Here’s a classified ad in a nearby newspaper:

Rat Terrier – 3 yrs. old, female, housebroken. Great dog, but we have a baby. 219-XXX-XXXX

Subclassification: Absolutely Free
First Rundate: 10/08/2009

And here’s an ad on Petfinder:

Fox Terrier
Young, M
Humane Society of Indianapolis

Hi, my name is Luke and I didn’t have the best start in life, so I’m pretty scared right now. I don’t take very long to warm up, though, and when I do, I’m super sweet. So if you can give me lots of love and help me build my confidence I’ll be your best bud. I’m only about a year old, and my adoption fee is $105. Please visit our friendly adoption counselors to ask about taking me home today.

Luke is up-to-date with routine shots, house trained and spayed/neutered.

Luke is shown in the photo up top. Not the cutest guy I ever saw, but he’ll do.

I wrote earlier about falling in love with a dog while Peter was here visiting in June. We met a friend who has an older fox terrier, and it was love at first sight. I grew up with fox terriers, but I hadn’t seen one in decades; the breed lost all popularity after World War II, but before that it was the quintessential Midwestern farm dog, useful and with a good personality. When my dad went to pick out a dog for us kids, he got what he knew, a fox terrier. We had three or four of them over the years.

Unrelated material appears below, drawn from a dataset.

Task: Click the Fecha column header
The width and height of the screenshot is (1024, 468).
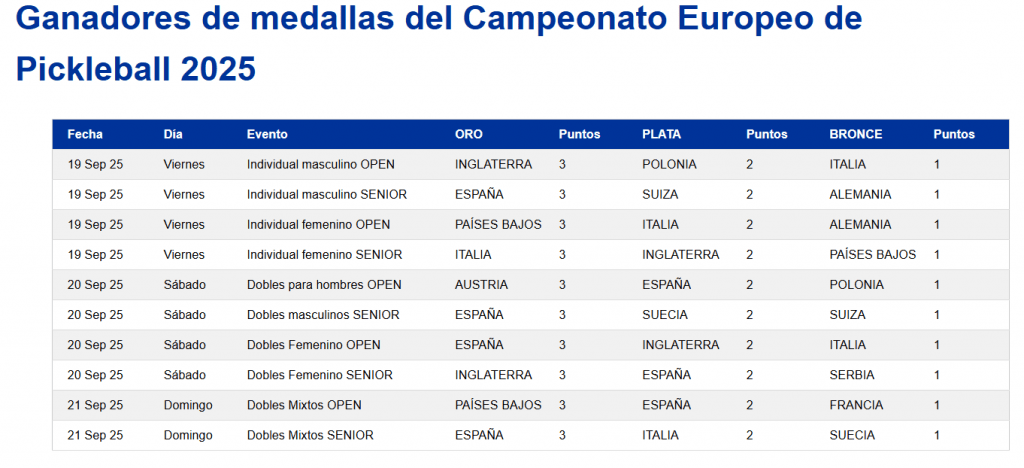Action: (x=85, y=134)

Once I became an adult I’ve never had a dog. I was always a renter, and it’s hard to find landlords who accomodate pets. But now I own a house, and I’m home all day, and the old terrier Peter and I met was just a joy — sweet, not yippy or aggressive, just a nice little guy. (Size matters; I don’t want a big dog. I only weigh 125 myself, and I figure a 25-pound dog is my upper limit. I want a dog who fits my size.)

Well, I’ve been on the lookout since that day; I’ve been to do the dog pound in this county and the next one. I even thought about a beagle, but the one I visited was a little too big and way too noisy. As we approached the kennel, the animal control officer said, “He’ll be the first one you hear as we start to go in,” and sure enough he was.

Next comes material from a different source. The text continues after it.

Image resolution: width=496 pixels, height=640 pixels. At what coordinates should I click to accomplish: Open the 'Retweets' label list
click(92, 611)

I’ve read the want ads, I’ve gone online. I’ve searched on Petfinder.com a couple dozen times. I’m skeptical of all the “rescue” and “shelter” outfits they list; a lot of them sound like businesses to me, and “don’t call or come here, e-mail us and we’ll send you an application, then if we decide you’re good enough your animal costs 300 bucks.” At my local pound you just show up, pick the dog you like the best and take him home, he’s free. The county wants to get rid of the animals it has custody of, not make adoption difficult. They set up incentives, not barriers.

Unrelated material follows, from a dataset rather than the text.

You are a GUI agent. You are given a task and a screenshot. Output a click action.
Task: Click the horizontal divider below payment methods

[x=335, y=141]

But there aren’t many fox terriers at the dog pound anymore, so if that’s what I have to have (and it is, although rat terriers look and act much the same and I’d be very happy with one), I probably have to travel. Then the money becomes an issue. Should I drive four hours to look at a dog I may not feel good about, if he’s even still there by the time I arrive?

Finally, one more complication which I didn’t anticipate. Apparently I’m a gender bigot. I want a male dog, not a female. How misogynist, how Gay!

My parents’ litter was three boys, no girls. The terriers my dad got for us were always male, because he didn’t want a female having half a dozen puppies behind the garage. (We had a cat once who delivered behind the hot water heater. Warm and private, I suppose.) A lot fewer people got their pets spayed or neutered back then; Bob Barker hadn’t made it a crusade yet, though he was on TV already when I was a kid.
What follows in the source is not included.